In the mean time I've discovered JOOReports (http://jooreports.sourceforge.net/). I'm reading up about it, but it looks nice and is reasonably flexible. I'm, trying to figure out how I would fit it in the workflow. Their demo mentions that you can run OOo in "service mode" in which it can act as a serverside document translator. Interesting!
dcparris

May 07, 2007
7:37 AM EDT
Sander, I published "Penguin in the Pew" using OpenOffice.org. I did some of the typing in Word during down time at work. The formatting and bulk of the typing was all OOWriter. I exported to PDF, and published through Lulu.com. I only ran into one problem with a font that didn't work with PDF format for some reason - a fellow OOo user ran my doc through a perl script and found the text using that font. I had been experimenting with different fonts, and couldn't find the instance of this particular one anywhere. After he found it, I was able to change it.

That was the only hiccup. Everything else worked like a charm. Going against the grain of what others feel about OOo, I very much enjoy Writer, and it's document navigator is teh cool when working with long docs.
jimf

May 07, 2007
8:13 AM EDT
> I was already using LyX

sorry, missed that :(

> Going against the grain of what others feel about OOo

Lol, at least it now looks good enough so I don't just run from it.
Sander_Marechal

May 07, 2007
2:09 PM EDT
dcparris: My main beef with OOo after playing with it all day is that I cannot export nested tables to MS-Office. I still have to figure out some way of getting my API hooks in there as well.

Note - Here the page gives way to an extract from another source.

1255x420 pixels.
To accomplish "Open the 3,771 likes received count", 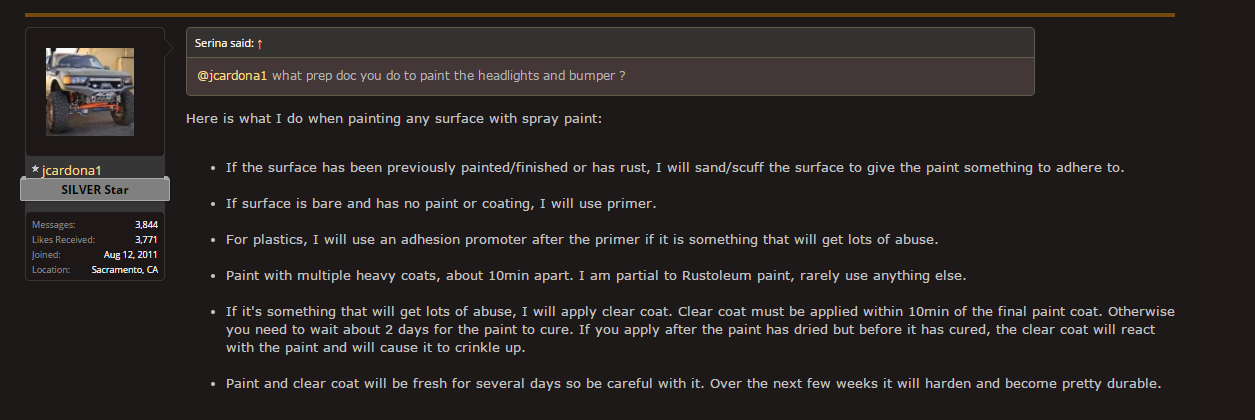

Currently I use the Smarty templating engine with some custom plugins. For example, writing the following piece of code generates a PNG or SVG graph for me:

{graph type="SalesTotal" from="last week" to="today"}

I simply put a placeholder image in the document and put the smarty code in the "alternative text" box. I haven't figured out how to do the same for tables yes. I don't like JOOReport's convulted way of doing that. Idealy I'd create a table in OOo with a header row and a data row, style it whatever way I want and then add the smarty code somewhere. But there's to table equivalent to an images "alternative text" to put the code in.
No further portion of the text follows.